A estas alturas y en los tiempos que corren es casi un milagro seguir teniendo en su sitio y a pleno funcionamiento los órganos que nos permiten disfrutar el placer de unos alimentos, cuya principal sazón es la amistad. Hemos pasado estos meses caminando sobre las aguas procelosas de la pandemia —como Cristo sobre las del lago de Tiberíades— sin apenas mojarnos los pies, y hemos llegado a este día sin que el carro de un niñato inflado de anfetaminas, el avatar de un navajazo a la puerta de una discoteca, la bomba vengadora de un fanático, el misil preventivo de un defensor de la libertad, o cualquier otra tesitura letal de las que hoy acechan cotidianamente a los mortales nos haya convertido en polvo de la historia.
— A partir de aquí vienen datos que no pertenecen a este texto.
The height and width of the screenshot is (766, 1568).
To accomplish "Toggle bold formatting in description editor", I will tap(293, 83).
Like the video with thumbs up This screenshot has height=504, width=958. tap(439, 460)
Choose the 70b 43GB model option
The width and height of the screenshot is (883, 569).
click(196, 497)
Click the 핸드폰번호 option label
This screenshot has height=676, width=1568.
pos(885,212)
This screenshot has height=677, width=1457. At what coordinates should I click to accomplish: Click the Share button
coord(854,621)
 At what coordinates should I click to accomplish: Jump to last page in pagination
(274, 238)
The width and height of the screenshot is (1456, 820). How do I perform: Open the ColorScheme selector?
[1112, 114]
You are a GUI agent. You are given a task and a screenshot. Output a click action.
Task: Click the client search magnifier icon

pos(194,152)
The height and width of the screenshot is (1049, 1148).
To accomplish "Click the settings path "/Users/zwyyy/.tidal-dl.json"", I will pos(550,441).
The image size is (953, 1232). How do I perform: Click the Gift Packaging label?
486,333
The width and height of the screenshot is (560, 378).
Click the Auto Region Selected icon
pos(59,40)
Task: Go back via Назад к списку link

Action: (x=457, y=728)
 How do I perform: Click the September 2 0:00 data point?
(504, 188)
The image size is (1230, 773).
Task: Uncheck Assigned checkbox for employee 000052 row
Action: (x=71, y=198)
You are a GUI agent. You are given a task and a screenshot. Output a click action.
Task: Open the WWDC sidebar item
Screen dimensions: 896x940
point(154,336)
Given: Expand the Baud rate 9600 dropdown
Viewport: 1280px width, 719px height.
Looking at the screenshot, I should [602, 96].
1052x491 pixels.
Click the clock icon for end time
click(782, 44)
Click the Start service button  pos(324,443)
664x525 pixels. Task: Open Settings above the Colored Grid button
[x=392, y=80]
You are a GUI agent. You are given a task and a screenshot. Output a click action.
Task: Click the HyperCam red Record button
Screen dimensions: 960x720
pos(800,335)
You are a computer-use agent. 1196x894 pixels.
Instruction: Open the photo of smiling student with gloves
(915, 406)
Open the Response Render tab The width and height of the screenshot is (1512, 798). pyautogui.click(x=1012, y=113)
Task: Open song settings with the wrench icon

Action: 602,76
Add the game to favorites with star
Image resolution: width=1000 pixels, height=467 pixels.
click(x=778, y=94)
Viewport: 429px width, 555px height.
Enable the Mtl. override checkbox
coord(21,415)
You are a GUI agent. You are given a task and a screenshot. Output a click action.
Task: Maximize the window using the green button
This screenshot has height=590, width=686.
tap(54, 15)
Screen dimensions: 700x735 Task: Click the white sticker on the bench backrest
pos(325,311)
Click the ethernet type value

El azar es un dios arbitrario y las vicisitudes de su forzoso matrimonio con la necesidad convierten en una cuestión inútil formularse preguntas acerca de sus designios. Las cosas pasan y ese pasar forma parte de su propia esencia.
“Mientras dura el deleite no se envejece”, dice un refrán que supera la grosera obviedad del género. No sabemos si nos quedan muchos o pocos atardeceres que contemplar a través de una copa de oporto, pero en este la luz del sol es de un oro rojizo y si nos concentramos en uno de los rayos que se filtran por el emparrado y logramos fundir lo que acontece alrededor —la charla rumorosa de los amigos, el aroma cálido del café, el tintineo de las copas al chocar con otras, el sonido del agua al escanciarse, el piar del verdecillo en el jardín— con ese oro que arde en el crepúsculo, quizá podamos atrapar un instante de eternidad. Al margen de ideologías pomposamente trascendentales y para no amargarnos más de lo estrictamente necesario, hay que vivir la vida como una sucesión de pequeños y breves placeres, sabiendo que constituyen un fin en sí mismos y que no hay nada más allá que merezca la pena. Excepto el esfuerzo por extender esos goces al mayor número de personas posible.
Al igual que Aquiles nunca alcanza a la tortuga, la muerte nunca nos alcanzará mientras vivamos. Mientras dura la vida somos inmortales y, si bien es imposible —y nada saludable intentarlo— vivir cada minuto como si fuera el último, sí podemos en la sucesión anodina de minutos que es el acontecer humano, dedicar algunos de ellos al goce bien llevado de sensaciones a nuestro alcance: la lectura solitaria de un libro (Pessoa, por ejemplo: “La flor que eres, no la que me das, deseo”), una amena, larga y sosegada sobremesa, amanecer en el mar frente a una desconocida isla azulada, un paseo vespertino por el parque, el olor del café por las mañanas, las risas y juegos de los niños del piso de al lado, la felicidad de tu perro cuando regresas a casa, el allegro vivace de la sinfonía Júpiter de Mozart, el perfume del jazmín y el estefanote las noches del verano como esta… La lista es interminable y cada uno de nosotros puede hacer una a su medida, la medida de su felicidad concreta y efímera como la plenitud de la rosa.
Y otra vez Pessoa: “cojo la rosa porque la suerte manda. / Marchita la guardo, mústiese conmigo…”.